*** Block opens ***

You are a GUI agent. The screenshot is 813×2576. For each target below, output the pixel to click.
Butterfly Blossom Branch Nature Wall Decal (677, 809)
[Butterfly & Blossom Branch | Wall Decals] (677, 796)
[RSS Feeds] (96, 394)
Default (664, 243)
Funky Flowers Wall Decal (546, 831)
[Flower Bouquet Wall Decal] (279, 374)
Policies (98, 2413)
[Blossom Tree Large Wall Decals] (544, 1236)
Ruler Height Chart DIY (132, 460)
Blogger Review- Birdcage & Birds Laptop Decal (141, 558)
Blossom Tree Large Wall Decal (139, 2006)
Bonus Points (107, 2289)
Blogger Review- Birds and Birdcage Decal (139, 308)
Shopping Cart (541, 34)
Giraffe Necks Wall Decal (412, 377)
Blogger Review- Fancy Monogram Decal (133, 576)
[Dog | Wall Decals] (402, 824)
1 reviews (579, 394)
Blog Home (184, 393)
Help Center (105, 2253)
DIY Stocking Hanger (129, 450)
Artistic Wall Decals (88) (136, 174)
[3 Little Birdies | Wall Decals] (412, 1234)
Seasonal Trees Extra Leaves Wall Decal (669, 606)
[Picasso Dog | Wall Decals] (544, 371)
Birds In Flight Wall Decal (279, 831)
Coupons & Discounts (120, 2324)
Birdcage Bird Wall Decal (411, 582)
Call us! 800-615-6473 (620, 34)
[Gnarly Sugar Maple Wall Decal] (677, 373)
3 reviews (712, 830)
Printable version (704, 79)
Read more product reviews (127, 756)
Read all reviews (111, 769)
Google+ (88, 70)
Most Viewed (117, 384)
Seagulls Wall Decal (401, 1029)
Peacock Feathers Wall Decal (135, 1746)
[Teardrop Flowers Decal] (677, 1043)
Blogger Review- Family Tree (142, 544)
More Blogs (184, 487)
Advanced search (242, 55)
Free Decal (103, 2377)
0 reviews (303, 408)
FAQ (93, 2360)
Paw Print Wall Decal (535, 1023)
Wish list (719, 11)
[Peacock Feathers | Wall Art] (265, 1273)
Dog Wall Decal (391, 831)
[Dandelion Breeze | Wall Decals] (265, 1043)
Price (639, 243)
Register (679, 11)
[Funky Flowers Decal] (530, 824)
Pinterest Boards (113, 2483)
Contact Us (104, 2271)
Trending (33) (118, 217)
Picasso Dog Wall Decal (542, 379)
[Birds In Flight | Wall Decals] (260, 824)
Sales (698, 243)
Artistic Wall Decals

*** Block closes ***

__Exercise requirements__
Copy the records above, keeping every word the same.

__Response for this exercise__
You are a GUI agent. The screenshot is 813×2576. For each target below, output the pixel to click.
Butterfly Blossom Branch Nature Wall Decal (677, 809)
[Butterfly & Blossom Branch | Wall Decals] (677, 796)
[RSS Feeds] (96, 394)
Default (664, 243)
Funky Flowers Wall Decal (546, 831)
[Flower Bouquet Wall Decal] (279, 374)
Policies (98, 2413)
[Blossom Tree Large Wall Decals] (544, 1236)
Ruler Height Chart DIY (132, 460)
Blogger Review- Birdcage & Birds Laptop Decal (141, 558)
Blossom Tree Large Wall Decal (139, 2006)
Bonus Points (107, 2289)
Blogger Review- Birds and Birdcage Decal (139, 308)
Shopping Cart (541, 34)
Giraffe Necks Wall Decal (412, 377)
Blogger Review- Fancy Monogram Decal (133, 576)
[Dog | Wall Decals] (402, 824)
1 reviews (579, 394)
Blog Home (184, 393)
Help Center (105, 2253)
DIY Stocking Hanger (129, 450)
Artistic Wall Decals (88) (136, 174)
[3 Little Birdies | Wall Decals] (412, 1234)
Seasonal Trees Extra Leaves Wall Decal (669, 606)
[Picasso Dog | Wall Decals] (544, 371)
Birds In Flight Wall Decal (279, 831)
Coupons & Discounts (120, 2324)
Birdcage Bird Wall Decal (411, 582)
Call us! 800-615-6473 (620, 34)
[Gnarly Sugar Maple Wall Decal] (677, 373)
3 reviews (712, 830)
Printable version (704, 79)
Read more product reviews (127, 756)
Read all reviews (111, 769)
Google+ (88, 70)
Most Viewed (117, 384)
Seagulls Wall Decal (401, 1029)
Peacock Feathers Wall Decal (135, 1746)
[Teardrop Flowers Decal] (677, 1043)
Blogger Review- Family Tree (142, 544)
More Blogs (184, 487)
Advanced search (242, 55)
Free Decal (103, 2377)
0 reviews (303, 408)
FAQ (93, 2360)
Paw Print Wall Decal (535, 1023)
Wish list (719, 11)
[Peacock Feathers | Wall Art] (265, 1273)
Dog Wall Decal (391, 831)
[Dandelion Breeze | Wall Decals] (265, 1043)
Price (639, 243)
Register (679, 11)
[Funky Flowers Decal] (530, 824)
Pinterest Boards (113, 2483)
Contact Us (104, 2271)
Trending (33) (118, 217)
Picasso Dog Wall Decal (542, 379)
[Birds In Flight | Wall Decals] (260, 824)
Sales (698, 243)
Artistic Wall Decals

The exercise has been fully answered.